Processo del database Postgres primario (postmaster) che consuma tutta la CPU

pfaffman · 2 Aprile 2018, 10:12pm

I’ve got a 2-container install on a DO 8GB droplet that is behaving very strangely.

There is a postmaster (EDIT: now there are two of them) processing eating 100% CPU.
Sidekiq is running, but the Dashboard complains that it’s not checking for updates.

There are some logs like

  PG::ConnectionBad (FATAL: remaining connection slots are reserved for non-replication superuser connections ) /var/www/discourse/vendor/bundle/ruby/2.4.0/gems/pg-0.21.0/lib/pg.rb:56:in `initialize'

and

Job exception: FATAL: remaining connection slots are reserved for non-replication superuser connections

The data container has:

  db_shared_buffers: "2GB"
  db_work_mem: "40MB"

There are 4 unicorn workers in the web container (same as # processors).

Plugins:

          - git clone https://github.com/discourse/docker_manager.git
          #- git clone https://github.com/SumatoSoft/discourse-adplugin.git
          #- git clone https://github.com/davidcelis/new_relic-discourse.git
          - git clone https://github.com/discourse/discourse-cakeday.git
          - git clone https://github.com/ekkans/lrqdo-editor-plugin-discourse.git
          #- git clone https://github.com/davidtaylorhq/discourse-whos-online.git
          - git clone https://github.com/pmusaraj/discourse-onesignal.git

Memory:

KiB Mem :  8174936 total,   169976 free,  1288084 used,  6716876 buff/cache
KiB Swap:  2097148 total,  2094304 free,     2844 used.  4369992 avail Mem

mpalmer · 3 Aprile 2018, 3:05am

The postgresql connection limit needs to be increased. That will cause the database as a whole to use more memory, but based on the free output you’ve got plenty that could be used if required. I’d double the current value, and review errors and resource consumption.

pfaffman · 3 Aprile 2018, 3:36am

Uh. Where is that changed?

You mean this?

  db_work_mem: "80MB"

I did that, but I’m still getting a 502 error on the admin dashboard.
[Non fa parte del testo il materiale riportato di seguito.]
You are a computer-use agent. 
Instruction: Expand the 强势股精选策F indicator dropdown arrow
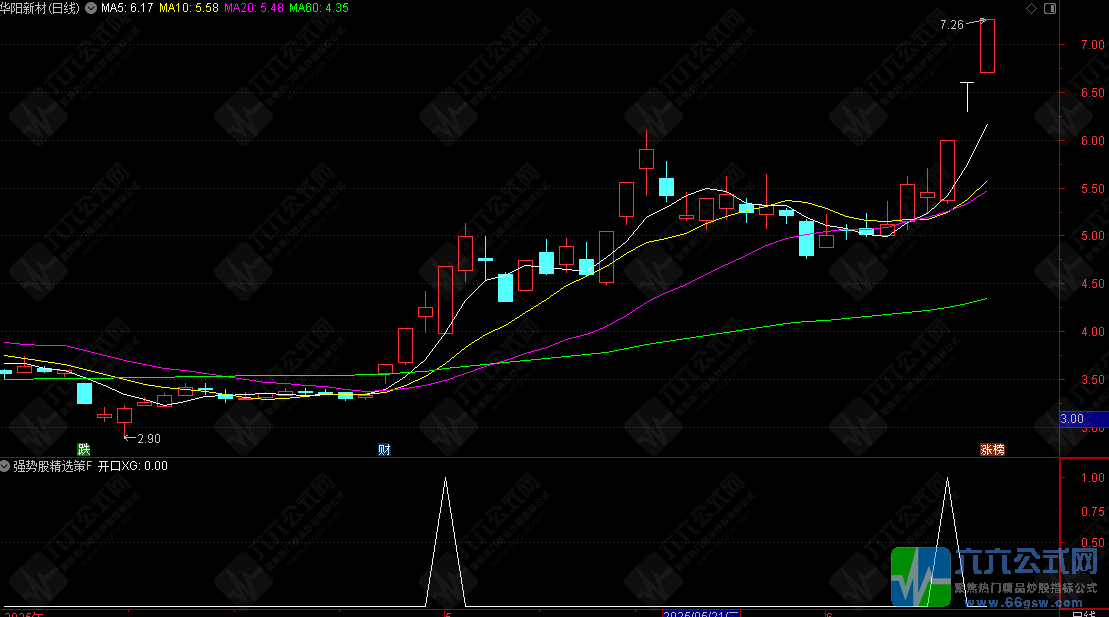[6, 465]
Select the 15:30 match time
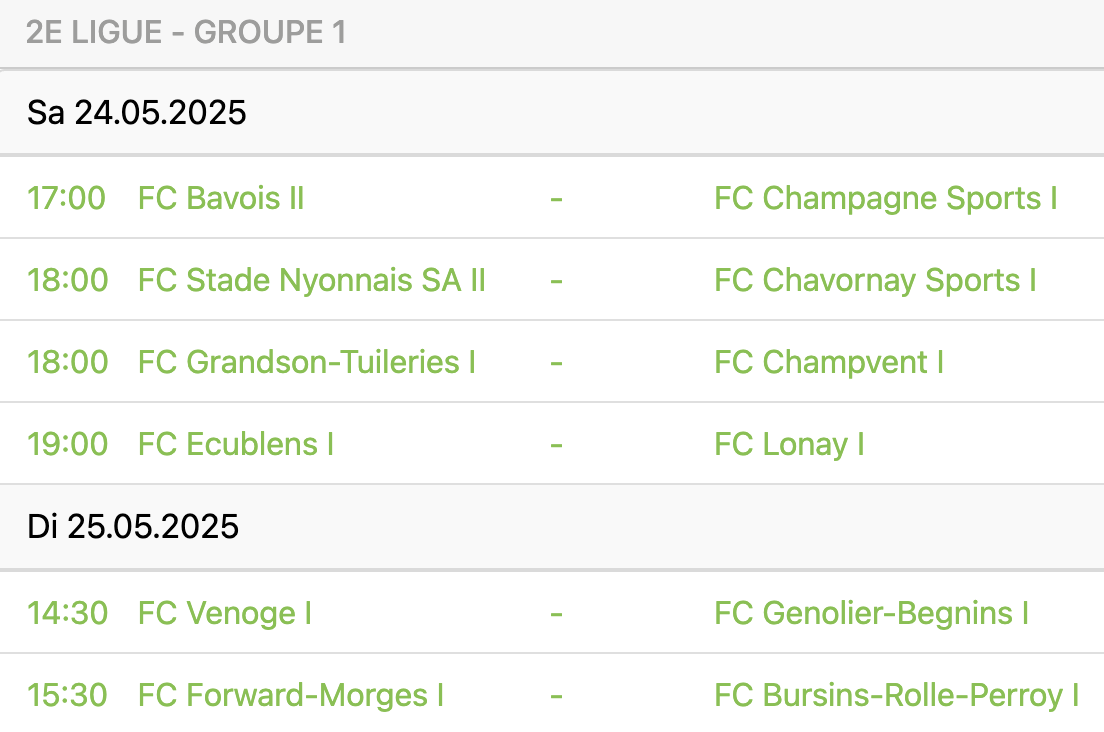Screen dimensions: 1104x732 pos(66,695)
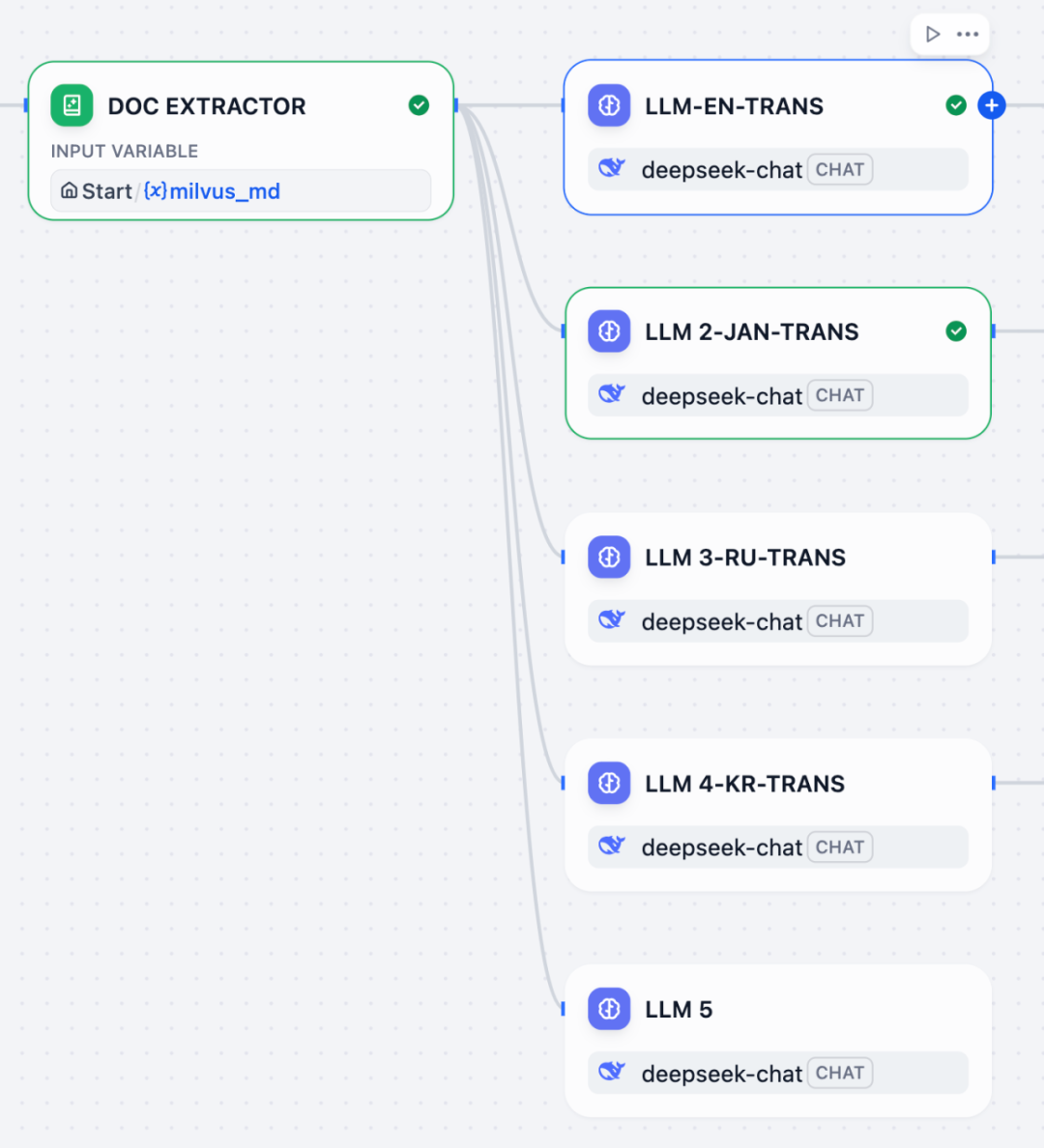Run the LLM-EN-TRANS node with play icon

click(933, 35)
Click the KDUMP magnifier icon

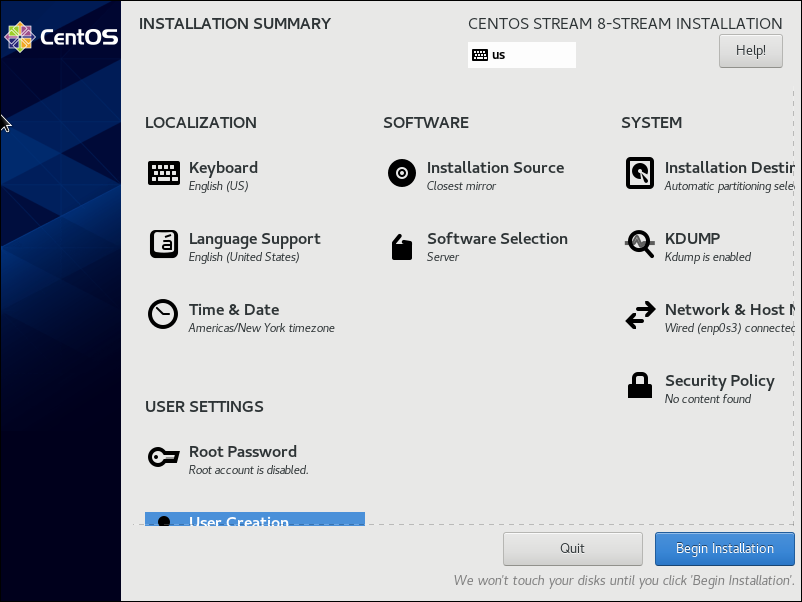coord(640,245)
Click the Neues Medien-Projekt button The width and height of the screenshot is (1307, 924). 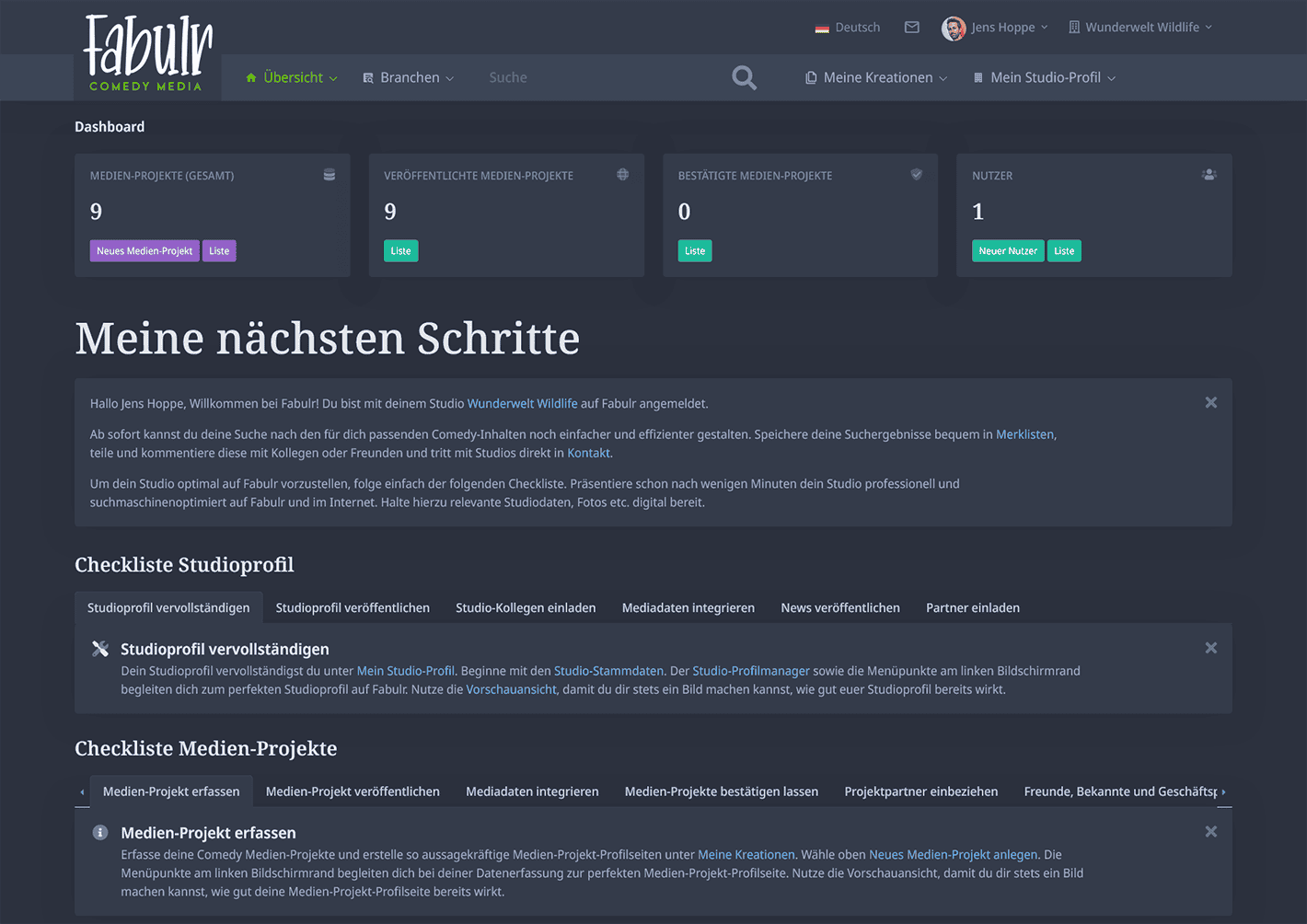[145, 250]
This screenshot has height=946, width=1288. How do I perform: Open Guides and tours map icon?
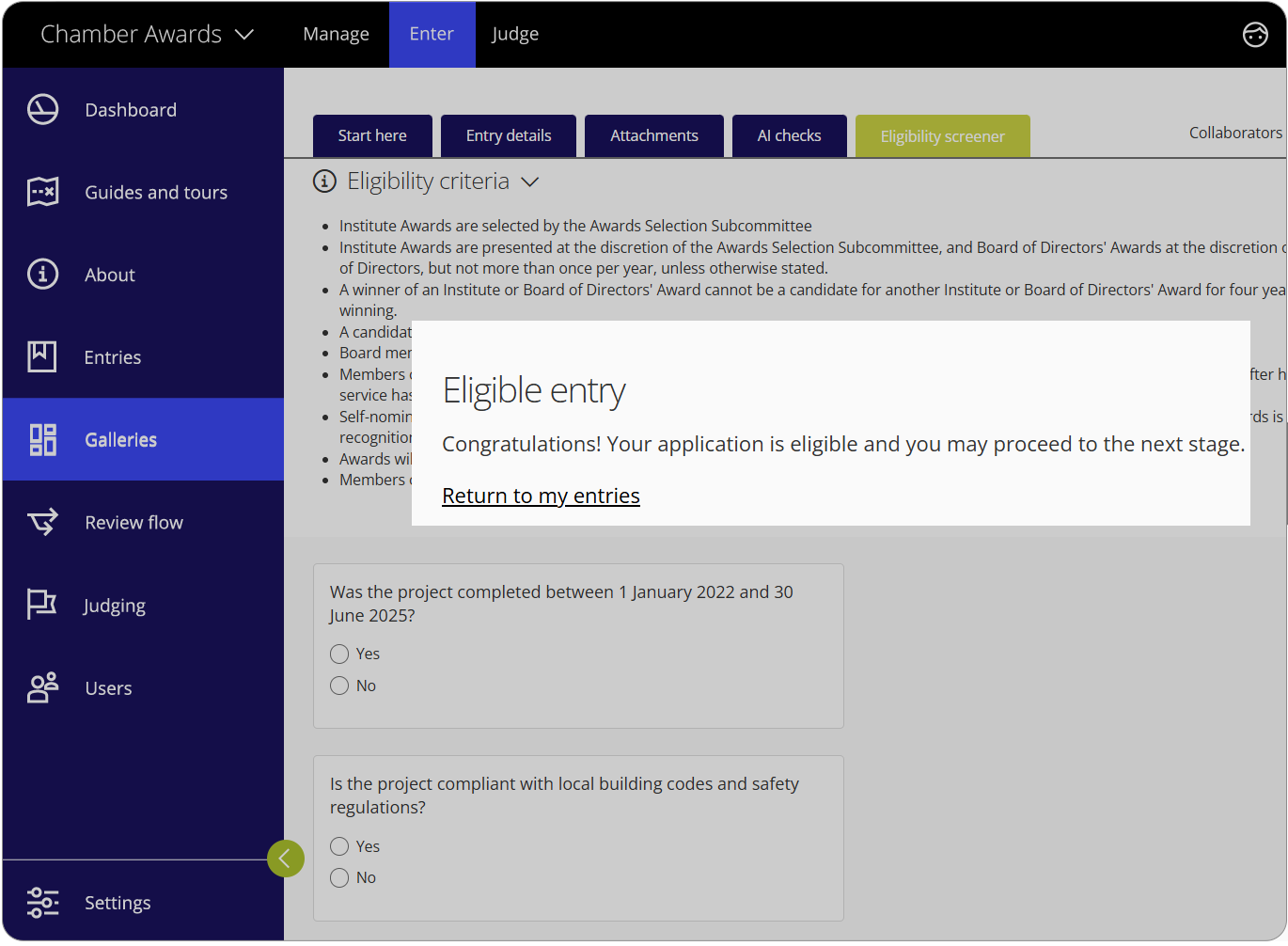coord(42,192)
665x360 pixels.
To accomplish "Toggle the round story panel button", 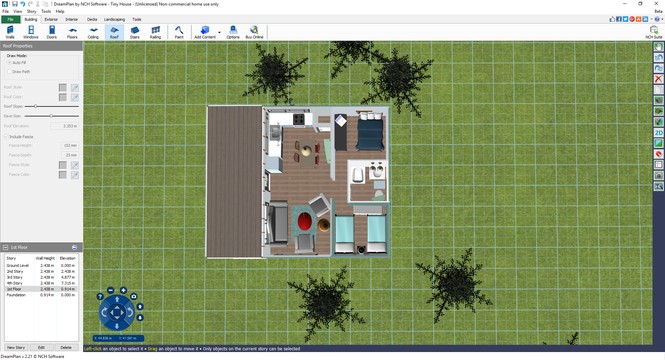I will [75, 247].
The other issue is that this site is using cloudflare with no caching (I’m told). I have included the cloudflare template, but I still suspect something is wrong with cloudflare.

mpalmer · 3 Aprile 2018, 5:57am

It’s the max_connections parameter in postgresql.conf. I don’t see a tunable for that in discourse_docker, so I suspect you’ll need to play games with a pups exec stanza to make the edit.

As for Cloudflare, all the cloudflare template does it make it so that IP addresses get fixed after going through Cloudflare proxying. It doesn’t do anything to make Cloudflare cache. You might want to keep that in a separate topic, rather than mix them together in here.

pfaffman · 3 Aprile 2018, 8:33pm

Not one for playing games when they’re not necessary, I went into the data container, edited postgresql.conf by hand, doubled max_connections (from 100 to 200) and, LO! it seems that all is well.

I don’t understand just why I’ve not encountered this before or why this is the solution here. The database doesn’t seem that big and the traffic doesn’t seem that high.

Edit: I have played the games and won!

If anyone else cares. . . stick this in data.yml in hooks in the after_postgres section. I put it after the -exec section.

    # double max_connections to 200
    - replace:
        filename: "/etc/postgresql/9.5/main/postgresql.conf"
        from: /#?max_connections *=.*/
        to: "max_connections = 200"

markersocial · 28 Settembre 2019, 3:58pm

Scusa per aver riattivato un vecchio thread.

@pfaffman, ha risolto per te il problema dell’elevato utilizzo della CPU del Postmaster?

Ho modificato direttamente il numero massimo di connessioni nel file postgresql.conf (/var/discourse/shared/standalone/postgres_data/postgresql.conf) e ho eseguito ./launcher rebuild app. Non ho notato alcuna differenza, però.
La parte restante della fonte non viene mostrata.